The Fire Cage

Home > Other > The Fire Cage > Page 16
The Fire Cage Page 16

by Scott Hungerford


  Finally, the tunnel appeared to be coming to an end, and the walls opened up into a large, round chamber with brick walls. In the center of the room stood a metal spiral staircase, leading up into the buttressed ceiling, while another passage headed off to the left, descending at an angle into the earth.

  From down the staircase came a middle-aged, beautiful woman that Davin hadn’t seen before. With red, curly hair, resplendent in a rose-colored dress and red corset, her outfit was complete with a salon hat adorned with a single blood-red dyed peacock feather.

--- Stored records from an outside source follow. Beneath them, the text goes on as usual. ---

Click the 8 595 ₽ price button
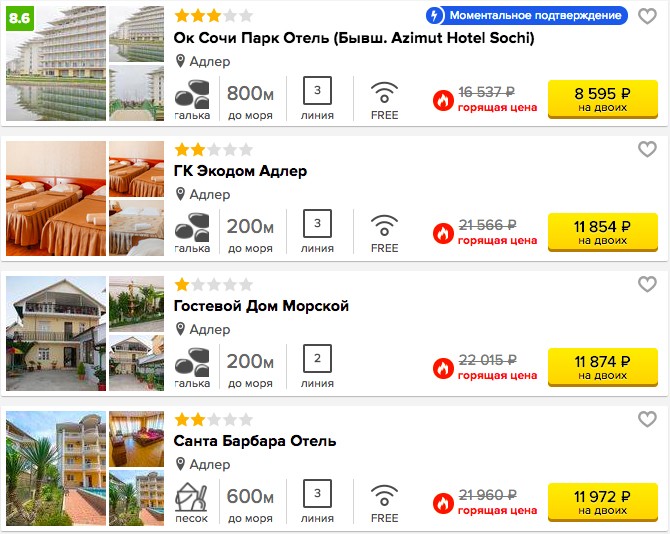The height and width of the screenshot is (534, 670). [602, 99]
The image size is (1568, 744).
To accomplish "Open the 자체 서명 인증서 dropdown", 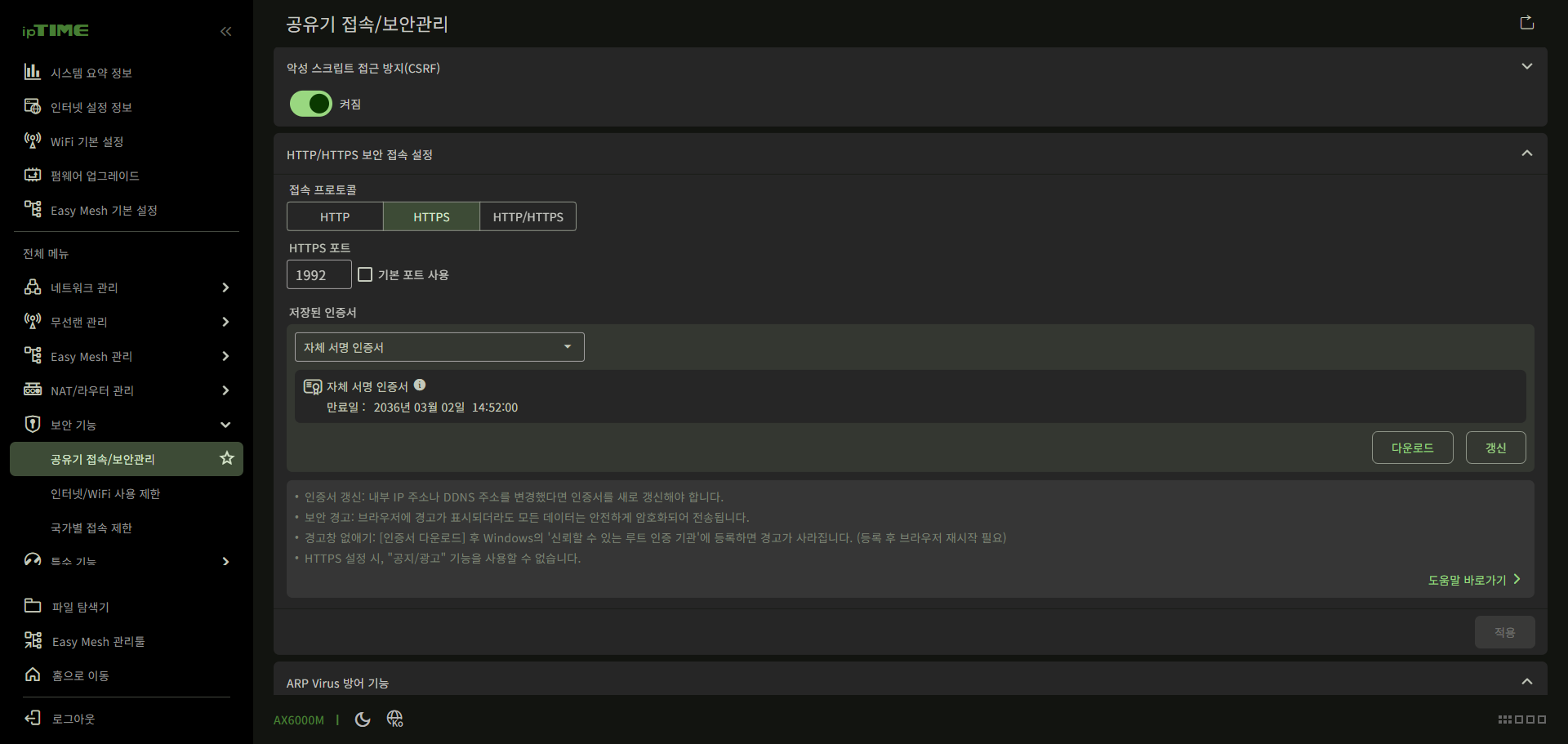I will click(439, 347).
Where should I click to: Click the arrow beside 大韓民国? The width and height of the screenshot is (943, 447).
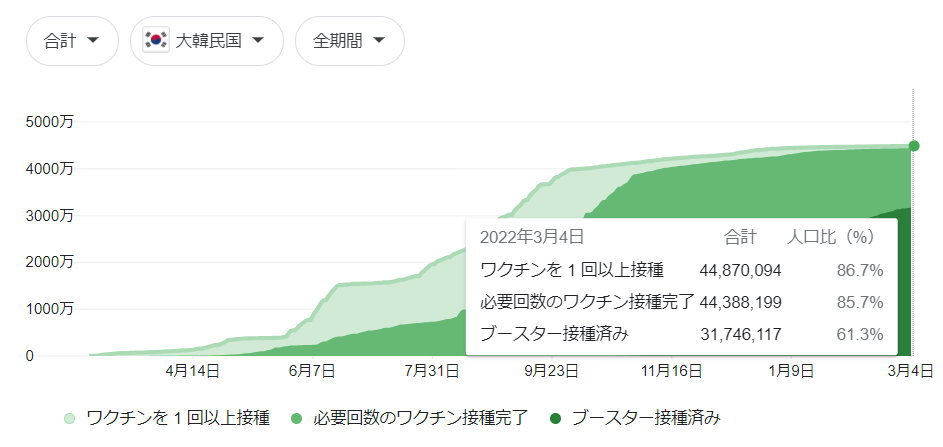click(x=258, y=41)
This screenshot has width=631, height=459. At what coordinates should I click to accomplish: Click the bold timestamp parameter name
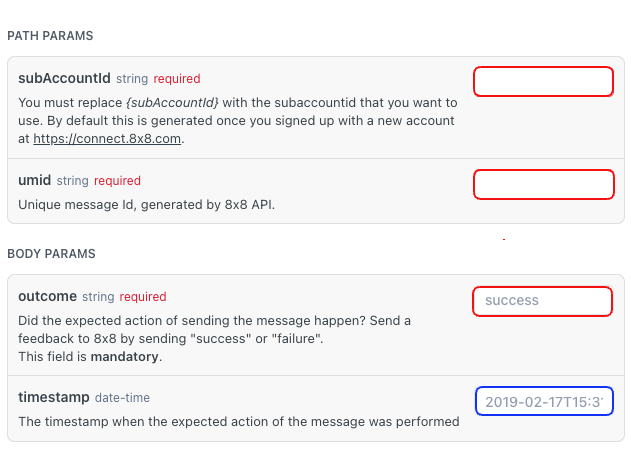click(x=54, y=398)
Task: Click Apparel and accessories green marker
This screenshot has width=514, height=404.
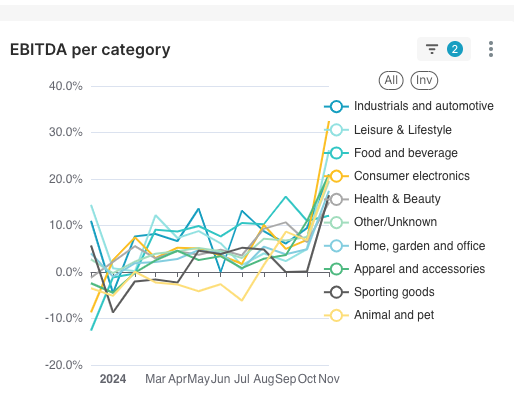Action: [337, 269]
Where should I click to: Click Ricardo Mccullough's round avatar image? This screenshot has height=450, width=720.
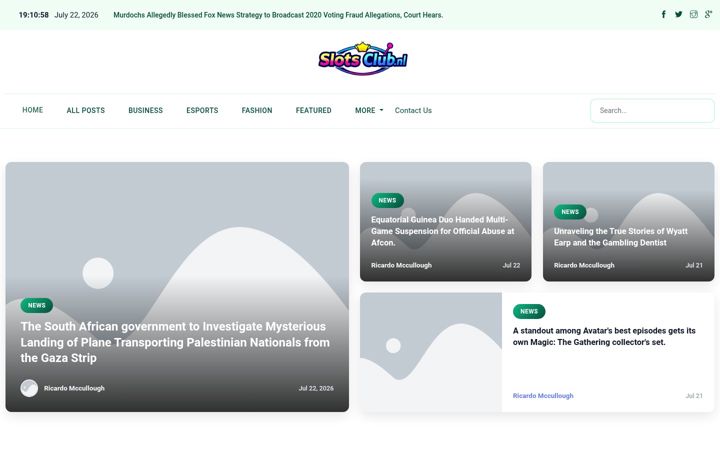29,388
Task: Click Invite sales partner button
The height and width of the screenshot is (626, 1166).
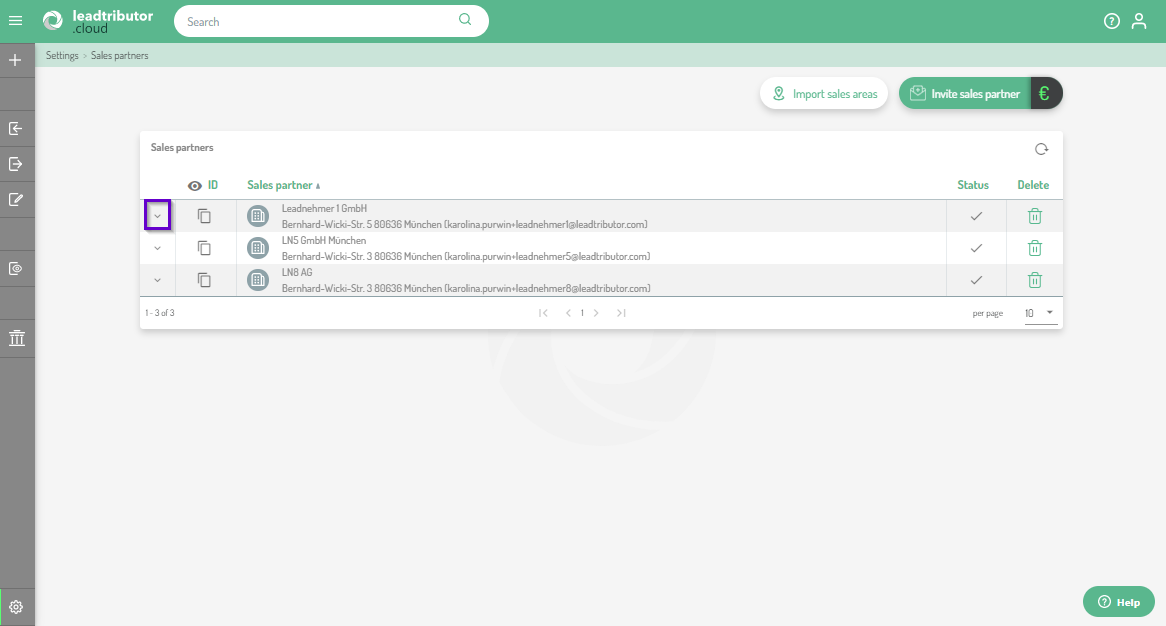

As she stepped down along the grating steps in her expensive lace shoes, a trim, athletic man with short-cut dark hair followed along close behind, dressed to the neck in a century-old butler’s uniform.

  “Rajon,” she said with pleasure as she reached the bottom of the steps.

  “Charette,” he replied coldly. “I thought you were in the Baronies, all this time.”

  “No, I was here. Just me, plain old Mrs. Aston, with her loving husband, in a big old drafty house on the edge of the Thorny.”

  “It must have been frightfully boring for you.”

  “Terribly,” she said. With her manservant now off the stairs and standing by her side, she waved to Altius, who let down the barrel of the heavy gun with no small relief.

  “I don’t suppose you’ve seen my daughter?” Rajon asked.

  “Oh, Verona?” Charette said. “She’s upstairs. And this must be the bright young man she’s told me so much about.”

  “You know who I am,” Davin snarled. “Leave her out of this.”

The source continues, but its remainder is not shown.